Page
____
Tasso intended the Gerusalemme liberata to follow the model of the epic poem rather than that of the chivalric romance. Tasso wrote a poem that showed more structural and thematic unity than Ariosto’s Orlando Furioso. He was deeply influenced on the structural level by Aristotle’s Poetics, a text of fundamental theoretical importance in the sixteenth century.

Unlike Ariosto, Tasso expressed his theoretical view on the epic genre in many letters and in two treatises, Discorsi dell'arte poetica e del poema eroico (1587) and Discorsi del poema eroico (1594).

Tasso was also affected by the renewed religious spirit of the Catholic Reformation, which provided him with the themes of the crusade against the infidels and of the conquest of the Holy Land. However, he elaborated within the tight structure of the Gerusalemme liberata episodes centered on love, wandering and magic, typical of the chivalric genre.

The course investigates the nature, structure and main themes—love, war, and wandering—of the two poems in the light of the debate over the genre of epic poetry that started after the publication of the third edition of the Orlando Furioso and continued throughout the sixteenth century.

Besides the Orlando Furioso and the Gerusalemme liberata, we will read excerpts from Boiardo’s Orlando inamorato, the Cinque Canti that Ariosto composed between 1518 and 1527 that were eliminated from the final edition of the Orlando Furioso, several letters that Tasso wrote between 1575 and 1577 to the critics of his poem and sections from his Discorsi dell'arte poetica e del poema eroico and Discorsi del poema eroico.

With the help of several interpretations offered by recent critical studies on the two texts, the course traces the multifaceted nature of the three main themes of love, war, and wandering in the context of the Italian states in the sixteenth century, the literary debate on the notion of epic and chivalric genres, the philosophical discussion on the notion of love, passion and insanity, and the theological debate on faith, miracles and religious militancy. 

Reading list available in Certificate Programs Office (Room 5109).

 

ENGL. 71100 - Spenser's Queens GC:   M, 2:00-4:00 p.m., Rm. TBA, 2/4 credits, Prof. Staines, [96618]


Queens appear the early-modern British imagination as objects of both desire and revulsion, fear and admiration. 


In confronting their confusion over a female body with the “heart and stomach of a king” and their anxiety over the “monstrous regiment” of women heading the patriarchal order, poets (male and female) employ their rhetoric to speak to, shape, and master the royal image, simultaneously celebrating and resisting the seductive power of queenship.
____
Excerpted data
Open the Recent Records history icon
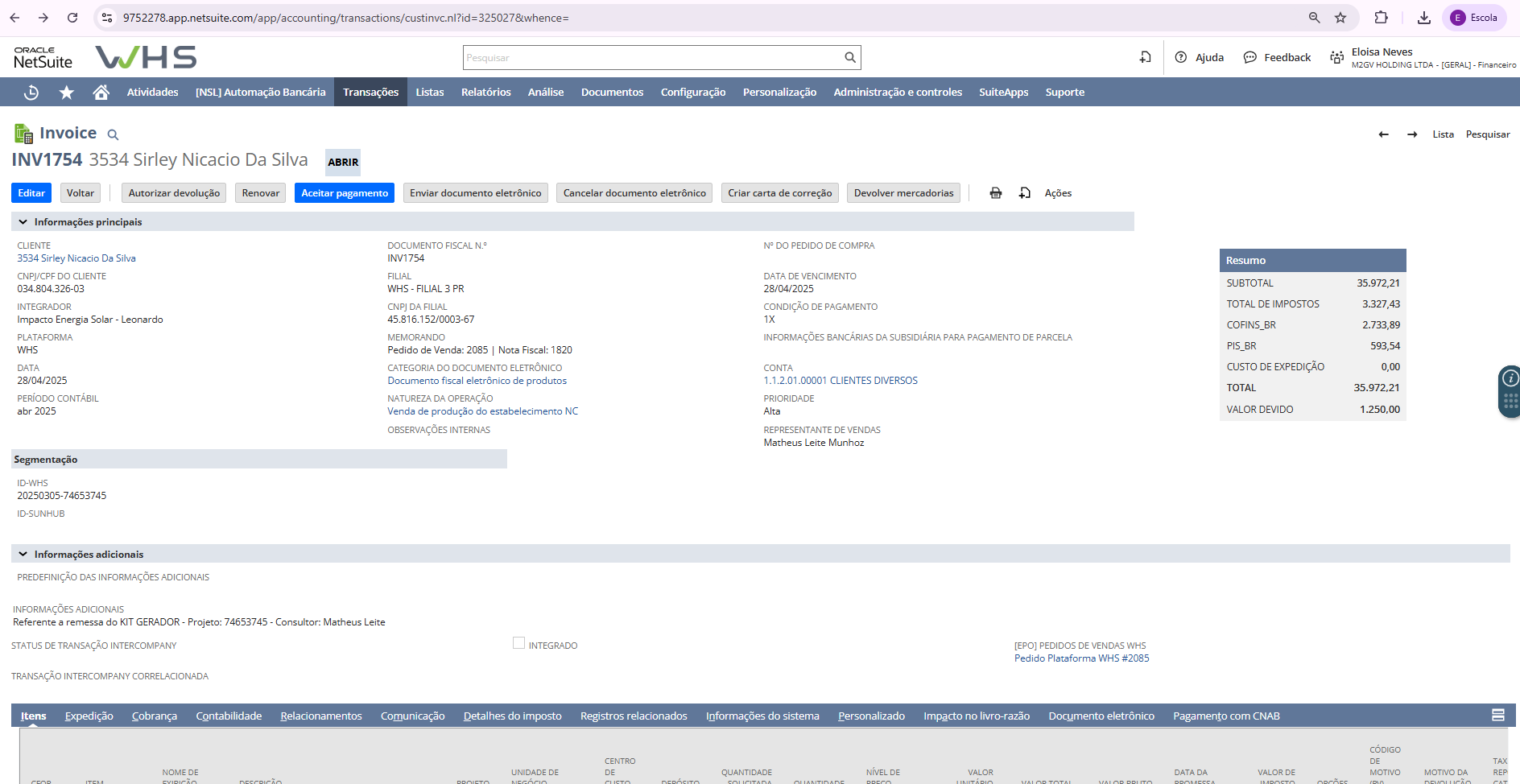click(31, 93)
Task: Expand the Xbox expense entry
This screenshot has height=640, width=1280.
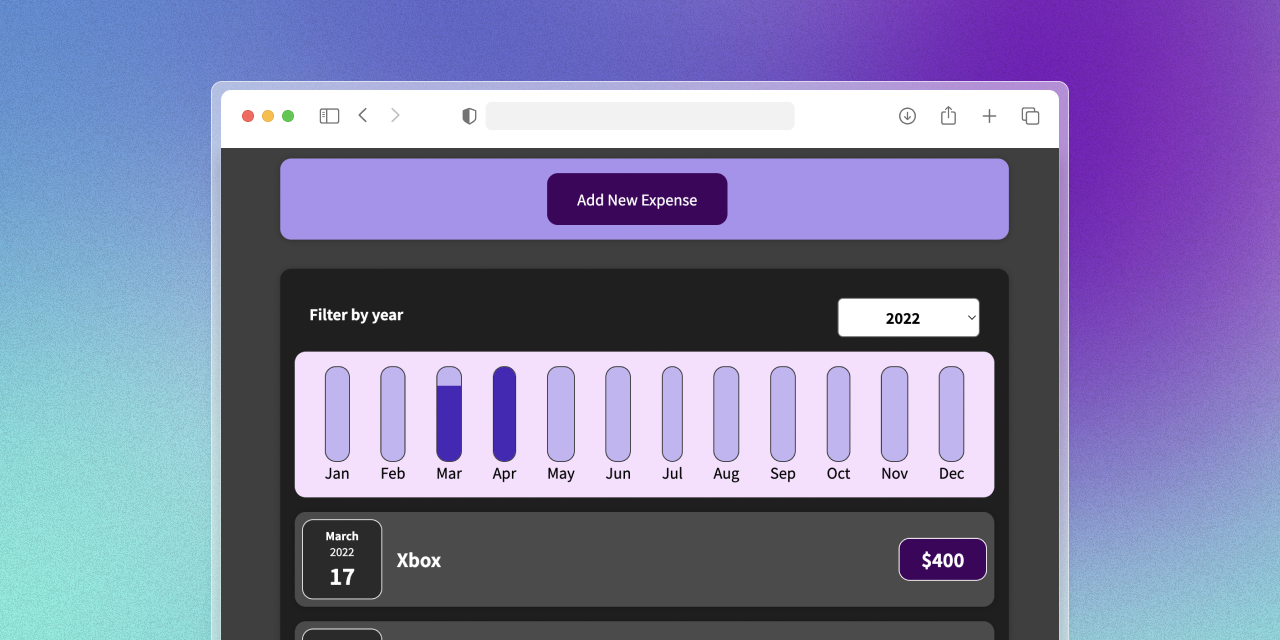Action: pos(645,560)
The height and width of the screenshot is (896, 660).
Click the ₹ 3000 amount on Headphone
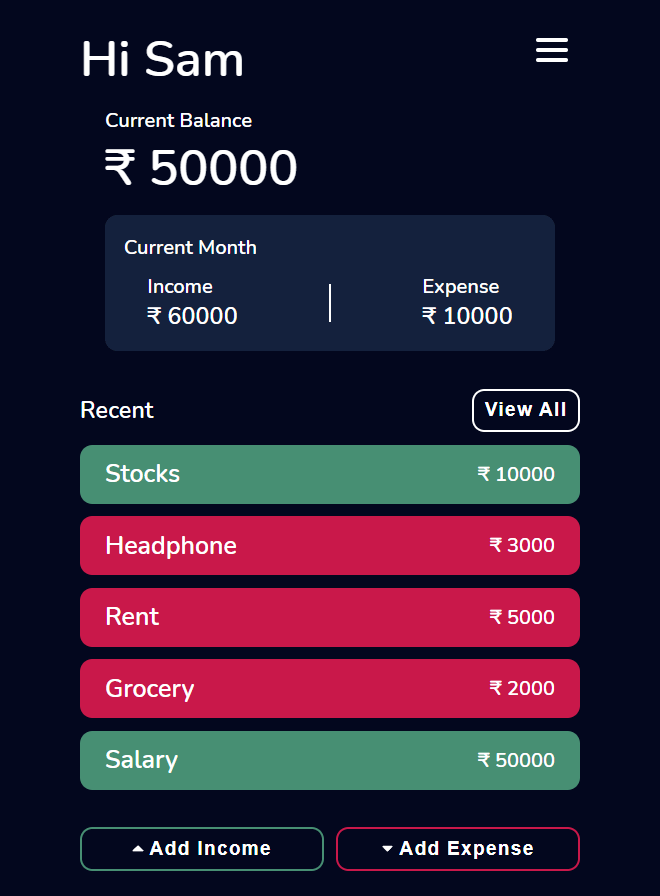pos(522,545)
____
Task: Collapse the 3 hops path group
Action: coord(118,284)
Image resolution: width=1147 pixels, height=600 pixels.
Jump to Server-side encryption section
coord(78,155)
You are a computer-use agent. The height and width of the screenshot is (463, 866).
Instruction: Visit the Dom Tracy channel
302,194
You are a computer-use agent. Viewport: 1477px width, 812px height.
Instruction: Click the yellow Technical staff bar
____
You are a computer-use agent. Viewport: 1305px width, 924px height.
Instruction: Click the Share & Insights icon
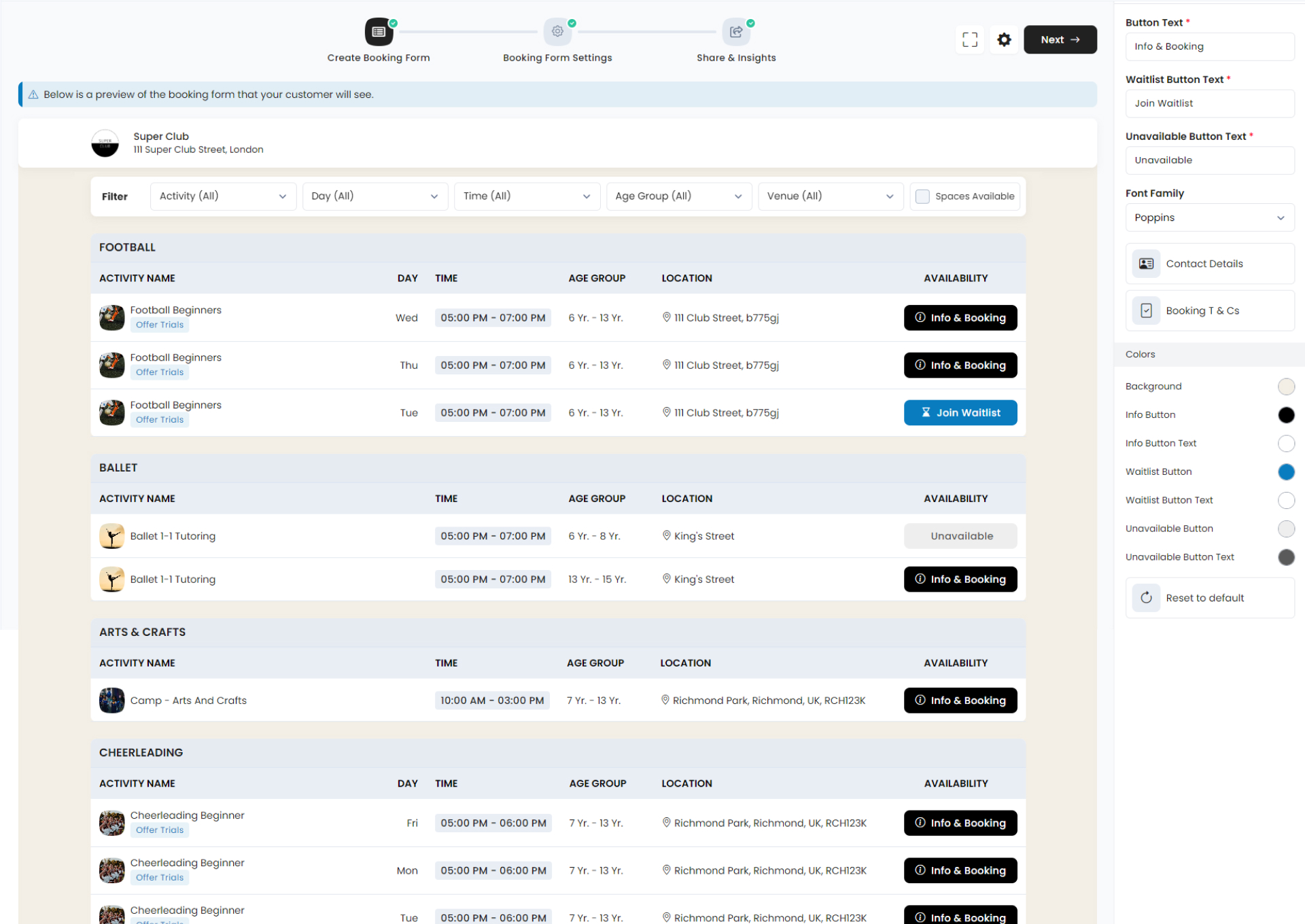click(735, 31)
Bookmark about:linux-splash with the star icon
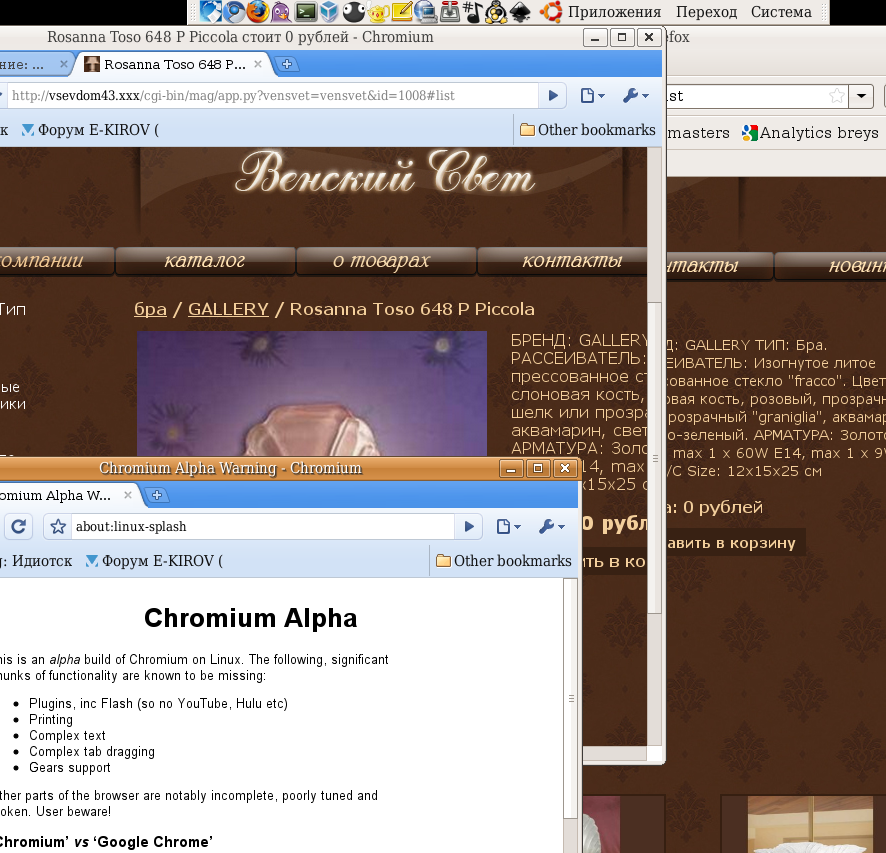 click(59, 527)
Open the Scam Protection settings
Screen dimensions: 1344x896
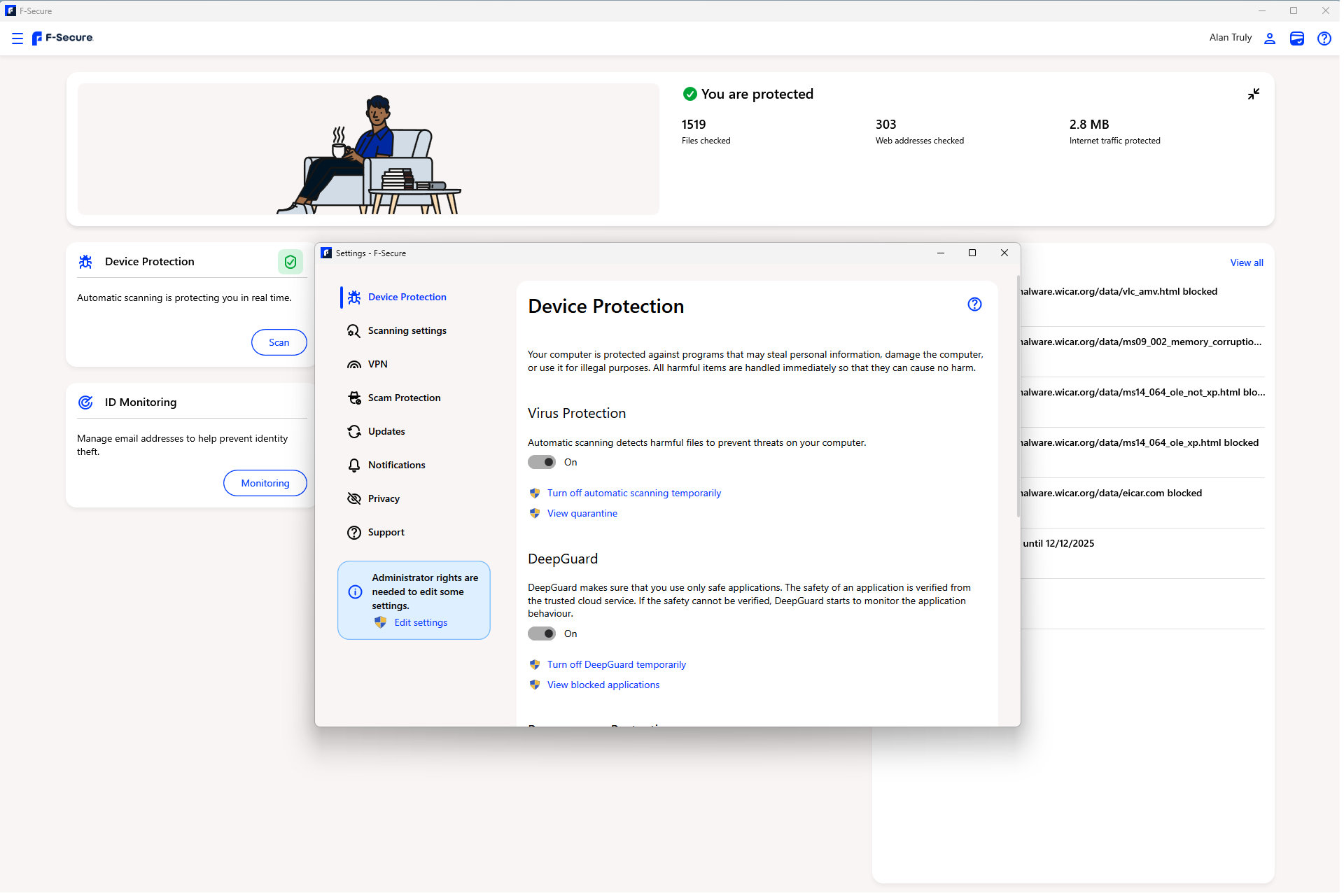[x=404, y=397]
____
List of tasks
A) According to the course catalog excerpt, which work by Aristotle shaped the structure of Tasso's Gerusalemme liberata?
B) Write the next part of the course catalog excerpt, picking up after its final sentence.

Expected answers
A) Aristotle's Poetics.

B)
This course will focus on the various guises under which Spenser engages Elizabeth and her opposite Mary Queen of Scots in The Faerie Queene, the fullest, most brilliant of these conflicted meditations on the problems of modern monarchy and queenship.

Together we will read The Faerie Queene, with some attention to Spenser’s shorter lyrics (The Shepheardes Calender, Colin Clout’s Come Home Again, Amoretti). 

We will read these poems against other representations of Elizabeth (especially her own speeches) and Mary Queen of Scots (like the forged sonnets of “Casket Letters”), also giving some attention to other contemporary poets (Philip and Mary Sidney, Walter Ralegh, Mary Wroth). 

Some issues to consider: the poet as political counselor; sex and gender in religious and political polemics; the gendering of romance, epic, and lyric; mutuality vs. hierarchy in Protestant sexuality and marriage; the place of emotions in political life; male counsel and the paradox of the “Elizabeth’s monarchical republic.” 

Each student will also prepare an oral presentation and a final paper.

 

ENGL. 81100 - Speaking in Tongues: The Ethics and Performativity of Early Modern Prose Genres GC:   M, 6:30-8:30 p.m., Rm. TBA, 2/4 credits, Prof. Elsky, [96650]

The post-Derridean persistence of the problem of language reference throws light on the emergence of early modern prose genres as a response to the moral dilemmas of performative language.

Historians of philosophy credit early modern pedagogical practice with initiating a shift in habits of reasoning that stressed the relative, circumstantial nature of truth and its expression in language, which thus acquired the character of theatricality.

The result was a privileged position for rhetoric and literary language (over philosophy) as a performance of imagined voices.

This theatricality led to an ethical crisis for those whose social status depended on skill in expression: is there a line between authentic performance and imposture, dissimulation, and pandering for position.

These issues underlie the formation of early modern prose genres, their experiments with new stylistic formulas, and the spaces they imagine as the settings of performed speech (the public and private spaces of the domestic interior, the court, the solitary tower, the council chamber, and the uninhabited outdoors).

Genres will include: the Humanist dialogue and the theatricality of counter-balanced voices; the courtesy book and prescriptions for performing effects in spectators for social advancement; the prose romance and the performance of gender; the commonplace book and reading as a meditation on the moral ambiguities of performing praise in verse.

We will also look at prose genres that seek a way out of the dilemmas of performance, genres that had an impact far beyond the early modern period: the invention of the personal essay and the return to philosophical prose through fragmented, discontinuous discourse.

We will end with an autobiography by a poet-musician who sought to escape the performed life through the printed book.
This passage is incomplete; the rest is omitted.